Sermons

Summary: Unexamined assumptions can cause us to stumble over things we don't even notice.

It’s a little disconcerting, sitting down to write a sermon on a passage that you’ve already preached on twice, to find that neither time did you say what you’d planned to say. Of course, only preachers have that problem... Maybe only 60-something preachers have that problem.

But more generally, I suspect getting caught by surprise is something that happens to everyone... you’re sailing along, doing everything you’re supposed to be doing, and all of a sudden something that you should have anticipated pops up and causes you to rethink your whole perspective and maybe even change your plans.

Has it ever happened to you?

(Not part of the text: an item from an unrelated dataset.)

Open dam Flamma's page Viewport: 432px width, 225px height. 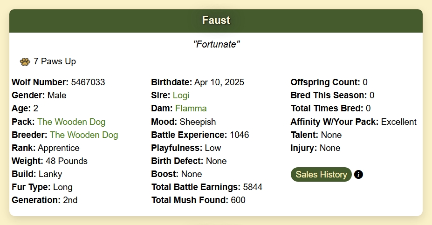click(191, 109)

Have you ever started a project, or a book, or a journey, and gotten completely derailed by something you could have dealt in advance if you’d been paying attention and covered all your bases?

I suspect the disciples were more than a little taken aback when Jesus sat them down that day in Capernaum, picked up a child, and said, “Whoever wants to be first must be last of all and servant of all,” and then “Whoever welcomes one such child in my name welcomes me, and whoever welcomes me welcomes not me but the one who sent me.” [v. 35, 37]

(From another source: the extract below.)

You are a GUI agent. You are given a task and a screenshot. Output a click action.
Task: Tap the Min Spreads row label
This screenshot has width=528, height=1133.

But of course they shouldn’t have been surprised, they should have figured it out by now. They should have been able to put the pieces together. After all, Jesus had already demonstrated that he wasn’t impressed by power or wealth. Jesus had already told them to deny themselves and take up their crosses. But they were still focused on their own agendas, they were still running along the same track they had been on ever since Andrew had gone tearing off to tell his brother Peter that they had found the Messiah.

But all the “shoulds” in the world couldn’t override the expectations they had about the coming Messiah. Those expectations were practically hard-wired into their brains. By this time those prophecies were part of the Jewish DNA. So if Jesus was going to be a king, they as his closest associates were of course going to be princes. Or at least some sort of privileged elite. That was the way things worked. Yeah, Jesus had told them the road to the palace was going to be a little rocky, but that was only to be expected, and besides, they were from good sturdy stock and could handle a few inconveniences.

In the meantime, what was wrong with fantasizing a little about the forthcoming rewards? It was a harmless enough way of easing the hardships of the journey, it wasn’t as if they meant had any ambitions apart from Jesus, hadn’t they proved their loyalty? They weren’t really fighting over who was the greatest, they were just speculating about what their roles would be. There’d surely be enough to go around.

But, of course, they knew Jesus didn’t like them talking like that; that was why they were embarrassed when he called them on it.

I was embarrassed, too, when I realized that I had already preached on the passage, and wasted a great deal of time deciding whether or not to just rework what I’d already said or try to think of something new, or what. It was like all of a sudden being confronted with three directions to choose from, and no clue of which one to take.

The first sermon was on humility, and service to the unimportant, from the first part of the passage. The second sermon was on avoiding sin by doing radical surgery on the soft spots in your life. Today’s sermon, the third one, was originally going to be on getting humility right. That is, developing real humility rather than just acquiring a set of habits that make you look good or feel spiritual but actually don’t get at the root issues.

But then I started wrestling with the angles, looking deeper, challenging myself to review my thinking to see why I was coming at the text from each different perspective, and found myself caught by the notion of how much of a hold pre-conceived ideas have on us.

Remember that it was the disciples’ basic assumptions about what the Messiah was supposed to do and be that kept getting them into trouble with Jesus. And those two statements, about service and children, were his direct response to those faulty assumptions. And, of course, we almost always look at the passage about the children solely in terms of how unimportant they were, and how the disciples needed to learn to give up their self-importance in order to be true followers of Jesus. But the I started thinking about the passage in Luke about needing to welcome the kingdom of God as a child...

And then it struck me that children are illustrative of something besides humility and insignificance...Children don’t have pre-conceived notions of how things are supposed to be.